Rewrite the material below with every "How do I perform" changed to "How should I carry out", keeping everything else the same.

Part of a data file
[Begin]

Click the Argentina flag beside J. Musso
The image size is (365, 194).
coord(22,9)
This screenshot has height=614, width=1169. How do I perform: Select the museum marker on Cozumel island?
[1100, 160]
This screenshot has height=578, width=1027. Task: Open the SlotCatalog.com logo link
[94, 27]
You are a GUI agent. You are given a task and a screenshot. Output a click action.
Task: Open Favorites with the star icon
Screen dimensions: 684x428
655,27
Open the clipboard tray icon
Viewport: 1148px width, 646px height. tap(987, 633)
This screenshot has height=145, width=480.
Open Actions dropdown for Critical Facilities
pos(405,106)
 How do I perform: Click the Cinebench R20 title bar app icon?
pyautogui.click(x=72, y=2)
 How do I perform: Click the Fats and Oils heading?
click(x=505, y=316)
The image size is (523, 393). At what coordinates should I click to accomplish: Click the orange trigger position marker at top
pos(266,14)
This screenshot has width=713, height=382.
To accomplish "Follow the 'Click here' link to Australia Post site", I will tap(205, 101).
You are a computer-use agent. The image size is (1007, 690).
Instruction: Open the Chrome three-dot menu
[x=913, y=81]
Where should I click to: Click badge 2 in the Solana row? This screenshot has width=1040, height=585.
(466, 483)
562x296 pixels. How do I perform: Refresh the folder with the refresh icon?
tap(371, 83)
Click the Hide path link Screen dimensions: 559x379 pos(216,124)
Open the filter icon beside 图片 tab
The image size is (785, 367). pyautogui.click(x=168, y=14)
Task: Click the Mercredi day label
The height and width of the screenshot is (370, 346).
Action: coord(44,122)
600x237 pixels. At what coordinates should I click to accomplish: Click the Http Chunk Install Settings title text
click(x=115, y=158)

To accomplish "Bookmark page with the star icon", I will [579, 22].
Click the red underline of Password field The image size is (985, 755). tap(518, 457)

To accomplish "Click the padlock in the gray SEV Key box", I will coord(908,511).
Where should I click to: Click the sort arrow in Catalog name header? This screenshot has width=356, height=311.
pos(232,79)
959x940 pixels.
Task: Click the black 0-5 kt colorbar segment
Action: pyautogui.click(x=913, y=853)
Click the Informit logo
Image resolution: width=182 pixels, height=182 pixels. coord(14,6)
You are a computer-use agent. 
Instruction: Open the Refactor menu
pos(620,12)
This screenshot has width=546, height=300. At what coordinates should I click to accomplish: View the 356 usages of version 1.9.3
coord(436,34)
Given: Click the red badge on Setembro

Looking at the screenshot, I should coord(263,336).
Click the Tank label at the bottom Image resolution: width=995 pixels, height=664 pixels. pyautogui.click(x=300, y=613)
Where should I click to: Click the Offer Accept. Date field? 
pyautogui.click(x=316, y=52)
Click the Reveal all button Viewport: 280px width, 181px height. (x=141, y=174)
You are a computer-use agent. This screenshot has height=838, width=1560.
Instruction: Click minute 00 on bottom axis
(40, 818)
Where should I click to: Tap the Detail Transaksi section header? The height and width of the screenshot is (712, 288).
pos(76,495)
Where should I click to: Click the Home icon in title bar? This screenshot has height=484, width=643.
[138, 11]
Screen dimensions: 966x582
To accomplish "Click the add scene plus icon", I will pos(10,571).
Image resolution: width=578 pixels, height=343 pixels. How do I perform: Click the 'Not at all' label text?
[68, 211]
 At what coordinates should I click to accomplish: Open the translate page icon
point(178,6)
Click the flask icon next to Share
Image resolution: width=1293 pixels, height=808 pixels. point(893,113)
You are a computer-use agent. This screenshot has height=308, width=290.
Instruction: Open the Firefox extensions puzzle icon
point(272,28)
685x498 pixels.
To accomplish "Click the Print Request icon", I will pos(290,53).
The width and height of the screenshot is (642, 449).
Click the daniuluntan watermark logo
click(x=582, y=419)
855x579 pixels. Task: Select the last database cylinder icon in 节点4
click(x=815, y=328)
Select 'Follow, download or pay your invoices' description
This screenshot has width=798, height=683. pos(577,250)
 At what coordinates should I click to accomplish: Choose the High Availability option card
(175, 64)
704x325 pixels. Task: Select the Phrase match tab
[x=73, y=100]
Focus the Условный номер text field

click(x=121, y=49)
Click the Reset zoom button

[End]

Task output ::
Click the Argentina flag beside J. Musso
The image size is (365, 194).
coord(22,9)
This screenshot has height=614, width=1169. How should I carry out: Select the museum marker on Cozumel island?
[1100, 160]
This screenshot has height=578, width=1027. Task: Open the SlotCatalog.com logo link
[94, 27]
You are a GUI agent. You are given a task and a screenshot. Output a click action.
Task: Open Favorites with the star icon
Screen dimensions: 684x428
655,27
Open the clipboard tray icon
Viewport: 1148px width, 646px height. tap(987, 633)
This screenshot has height=145, width=480.
Open Actions dropdown for Critical Facilities
pos(405,106)
 How should I carry out: Click the Cinebench R20 title bar app icon?
pyautogui.click(x=72, y=2)
 How should I carry out: Click the Fats and Oils heading?
click(x=505, y=316)
The image size is (523, 393). At what coordinates should I click to accomplish: Click the orange trigger position marker at top
pos(266,14)
This screenshot has width=713, height=382.
To accomplish "Follow the 'Click here' link to Australia Post site", I will tap(205, 101).
You are a computer-use agent. The image size is (1007, 690).
Instruction: Open the Chrome three-dot menu
[x=913, y=81]
Where should I click to: Click badge 2 in the Solana row? This screenshot has width=1040, height=585.
(466, 483)
562x296 pixels. How should I carry out: Refresh the folder with the refresh icon?
tap(371, 83)
Click the Hide path link Screen dimensions: 559x379 pos(216,124)
Open the filter icon beside 图片 tab
The image size is (785, 367). pyautogui.click(x=168, y=14)
Task: Click the Mercredi day label
The height and width of the screenshot is (370, 346).
Action: coord(44,122)
600x237 pixels. At what coordinates should I click to accomplish: Click the Http Chunk Install Settings title text
click(x=115, y=158)

To accomplish "Bookmark page with the star icon", I will [579, 22].
Click the red underline of Password field The image size is (985, 755). tap(518, 457)

To accomplish "Click the padlock in the gray SEV Key box", I will coord(908,511).
Where should I click to: Click the sort arrow in Catalog name header? This screenshot has width=356, height=311.
pos(232,79)
959x940 pixels.
Task: Click the black 0-5 kt colorbar segment
Action: pyautogui.click(x=913, y=853)
Click the Informit logo
Image resolution: width=182 pixels, height=182 pixels. coord(14,6)
You are a computer-use agent. 
Instruction: Open the Refactor menu
pos(620,12)
This screenshot has width=546, height=300. At what coordinates should I click to accomplish: View the 356 usages of version 1.9.3
coord(436,34)
Given: Click the red badge on Setembro

Looking at the screenshot, I should coord(263,336).
Click the Tank label at the bottom Image resolution: width=995 pixels, height=664 pixels. pyautogui.click(x=300, y=613)
Where should I click to: Click the Offer Accept. Date field? 
pyautogui.click(x=316, y=52)
Click the Reveal all button Viewport: 280px width, 181px height. (x=141, y=174)
You are a computer-use agent. This screenshot has height=838, width=1560.
Instruction: Click minute 00 on bottom axis
(40, 818)
Where should I click to: Tap the Detail Transaksi section header? The height and width of the screenshot is (712, 288).
pos(76,495)
Where should I click to: Click the Home icon in title bar? This screenshot has height=484, width=643.
[138, 11]
Screen dimensions: 966x582
To accomplish "Click the add scene plus icon", I will pos(10,571).
Image resolution: width=578 pixels, height=343 pixels. How should I carry out: Click the 'Not at all' label text?
[68, 211]
 At what coordinates should I click to accomplish: Open the translate page icon
point(178,6)
Click the flask icon next to Share
Image resolution: width=1293 pixels, height=808 pixels. point(893,113)
You are a computer-use agent. This screenshot has height=308, width=290.
Instruction: Open the Firefox extensions puzzle icon
point(272,28)
685x498 pixels.
To accomplish "Click the Print Request icon", I will pos(290,53).
The width and height of the screenshot is (642, 449).
Click the daniuluntan watermark logo
click(x=582, y=419)
855x579 pixels. Task: Select the last database cylinder icon in 节点4
click(x=815, y=328)
Select 'Follow, download or pay your invoices' description
This screenshot has width=798, height=683. pos(577,250)
 At what coordinates should I click to accomplish: Choose the High Availability option card
(175, 64)
704x325 pixels. Task: Select the Phrase match tab
[x=73, y=100]
Focus the Условный номер text field

click(x=121, y=49)
Click the Reset zoom button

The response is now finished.